◆ **Task inputs**:
+++
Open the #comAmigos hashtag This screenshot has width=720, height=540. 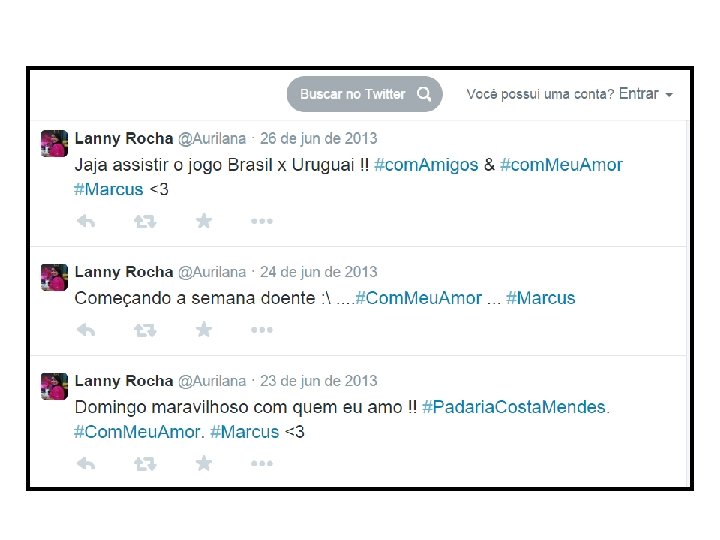[x=426, y=165]
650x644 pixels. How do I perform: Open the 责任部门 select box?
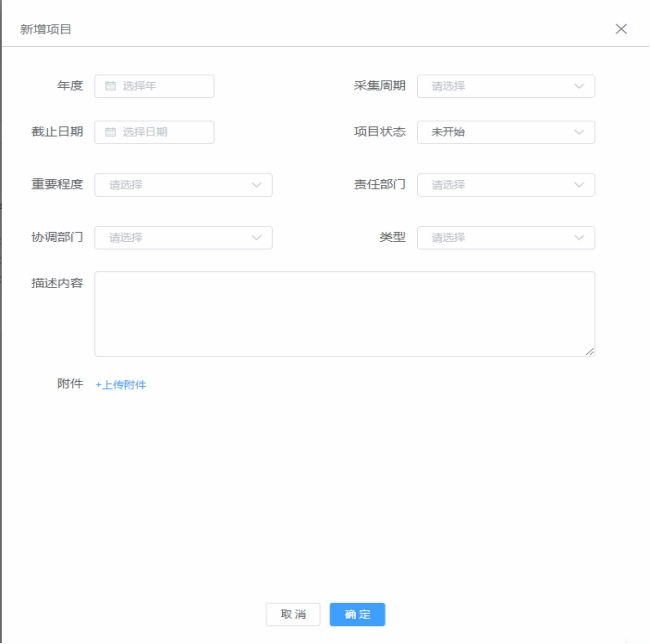click(495, 185)
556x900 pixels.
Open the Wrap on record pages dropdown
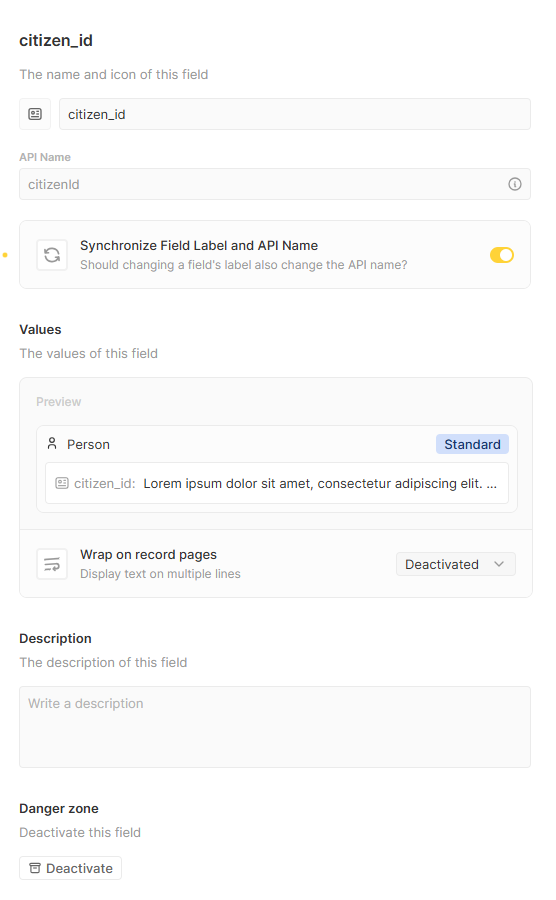(456, 564)
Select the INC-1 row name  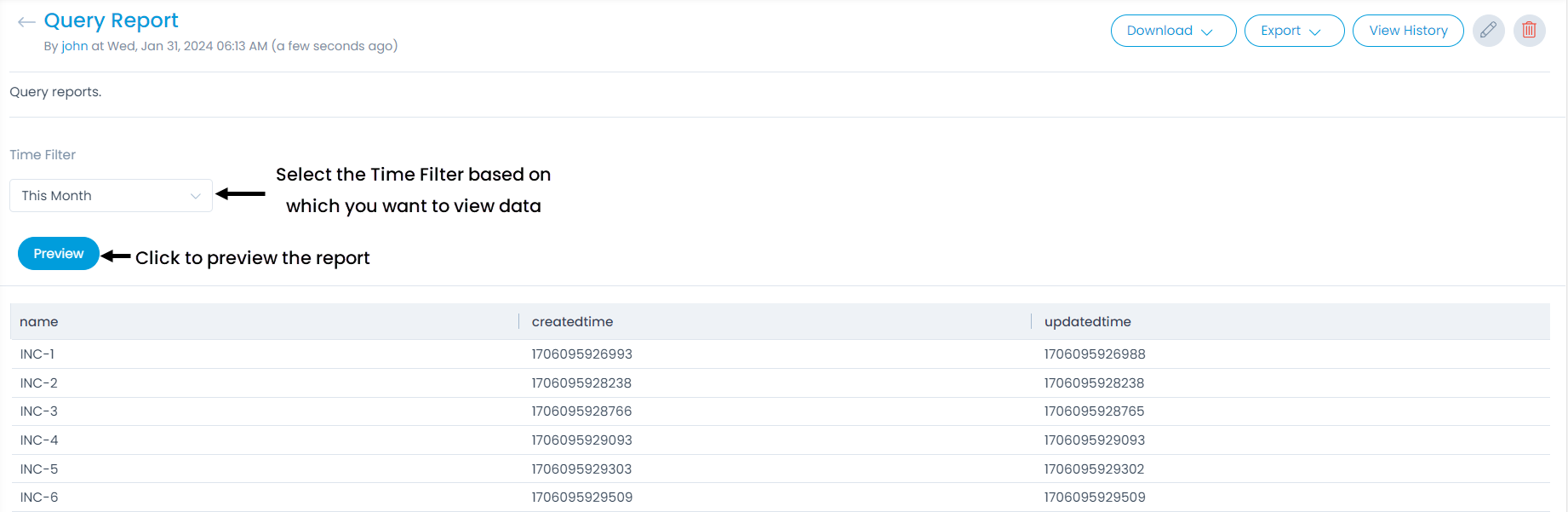(37, 354)
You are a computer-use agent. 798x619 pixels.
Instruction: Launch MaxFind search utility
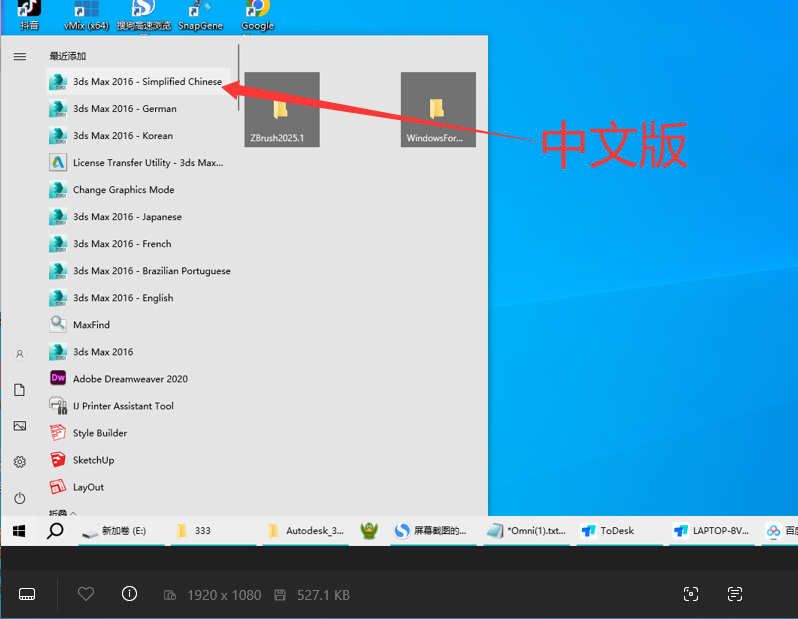[91, 325]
+++
◆ **What needs to be done**: From the line containing "You are a computer-use agent. 798x619 pixels." to the final line of the entries, both included, transcribe every line exactly, omit the pictures, and add nothing more.

◆ **Output of the task**:
You are a computer-use agent. 798x619 pixels.
Instruction: Launch MaxFind search utility
[91, 325]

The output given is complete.